Update (September 21, 2017)
I've often with this blog shied away from more personal material. Not exactly sure why, but I guess I've been a more private person. However, I think it's to the detriment of my writing when I force myself to exclude certain information for no particular reason. This has especially been on my mind recently because I've been thinking of how to explain the lack of updates I've written lately. Basically, it boils down to two factors:
- Relocating to Las Vegas
- Putting more effort into finding consulting clients
The first one was both pragmatic (way cheaper than my former base of operations, San Francisco, while still being well connected for someone looking to work remotely or travel for work) and personal (my boyfriend moved to be closer to family). Overall it's been a good move, contingent on that second factor, finding consulting clients. I've had a lot of good conversations with people, but finding and lining up work is almost as important in consulting as actually performing the work, so it's taken some getting used to.
So where does this leave the blog? I still intend to post, hopefully on a regular cadence, and I very much want to wrap up the projects I've already started. There's even one I've started and not even discussed on the main blog yet. These are:
- Legacy Fortran code modernization
- Fortran Unums
- Julia Controls
The first two should be familiar to those of you who have read my previous updates. Each of these can be found under the Projects part of the blog, but as a quick summary of what I've been up to on each since my last updates on the blog:
- For the legacy Fortran code, I went out and bought to book the code was written for, The Finite Element Method by Pepper and Heinrich. The reason for this is that I was starting to really get into the weeds of adding all kinds of abstractions to the code, but without understanding what exactly the code was trying to do. This led me to writing a series of Jupyter notebooks to work through the textbook material, which I intend to upload once I get a bit farther. Once that's done (not a trivial task, the book itself is a couple hundred pages long) I intend to show it to one of the authors (Pepper) and hopefully get permission to post it in some form online. Hopefully this will be useful both to the authors and future students, and will give me a Julia implementation of the example code, which I could then use to knowledgeably update the Fortran code.
- For the Fortran Unums, I've done a bit more with user defined types to help streamline and clarify the code. I had originally avoided these due to, admittedly, a superstition around what this would do to execution speed, but it looks like I need to have more faith in compiler engineers. At the very least, I want to finish my conversion to Fortran from Mathematica of the original code prototype. Once that's done, I'd like to use either my own implementation or one available online in Julia to test some of the claims around what unums are capable of. Admittedly, there's a good chance I may just use the existing Julia implementation for non-speed critical tests. It's just a much more productive language.

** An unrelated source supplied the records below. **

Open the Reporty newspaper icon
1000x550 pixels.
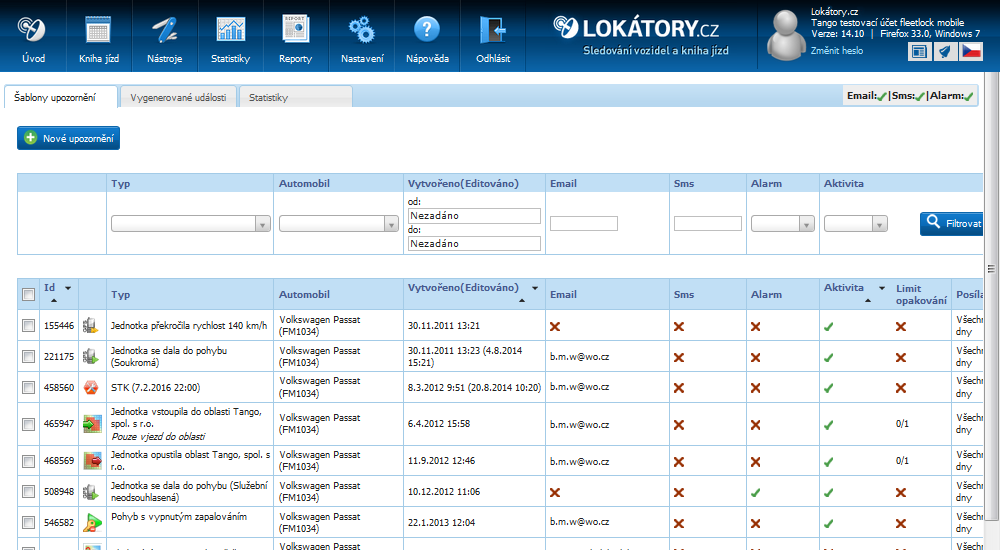tap(295, 29)
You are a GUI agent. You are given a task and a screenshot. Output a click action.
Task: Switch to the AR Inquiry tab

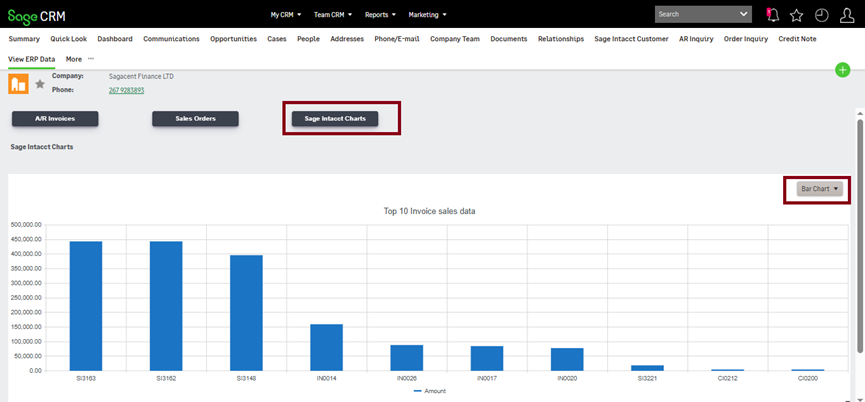click(696, 39)
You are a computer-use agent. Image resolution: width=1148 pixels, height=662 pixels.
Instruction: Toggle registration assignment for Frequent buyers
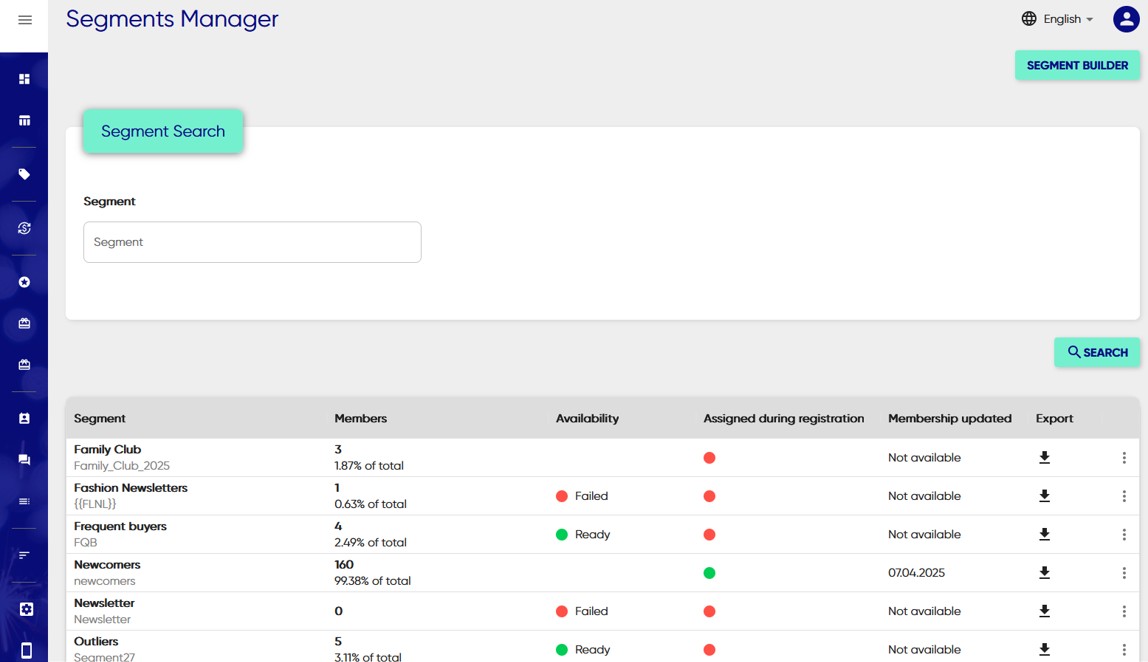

- The new project here, Julia Controls, is a product of JuliaCon. While I was really interested in the Modia project, the source code is simply not available yet. However, I was pointed to a controls project in Julia (ControlSystems) that could, eventually, be used to add Simulink-type functionality to the Modelica-type plant modeling. I've already contributed to an auxiliary package as part of that effort, and I hope to start contributing to ControlSystems itself in the near future, probably starting off with some more minor revisions. In the short term, I'm working through an old college textbook of mine (System Dynamics by Ogata) and seeing where Julia lacks the functionality of the Matlab example code, or where the two differ. Like with the legacy Fortran project, I hope to post the Jupyter notebooks I'm using to do this online once I'm farther along. This project is a longer term one I'd say; it's more an open ended effort than the more easily defined legacy Fortran and unums projects.
Since this is apparently a post where I'm loving my lists, here are a few projects I'm considering once at least the first two of these projects is completed:
- Create similar notebooks for NumPy and more advanced Python
- Learn more about Raspberry Pi, Arduino, and Beaglebone single board computers/controllers
- Start reading through my book backlog on topics like optimal control and estimation, evolutionary algorithms, etc.
I'm definitely guilty of biting off more than I can chew, and then feeling guilty that nothing I've started I've actually finished. But I figure admitting this and making a plan to work on it is more productive than being embarrassed about it, so hopefully in the next few weeks you can look forward to more regular updates. There's certainly no lack of interesting topics to cover, and I look forward to sharing more of them on a more consistent basis.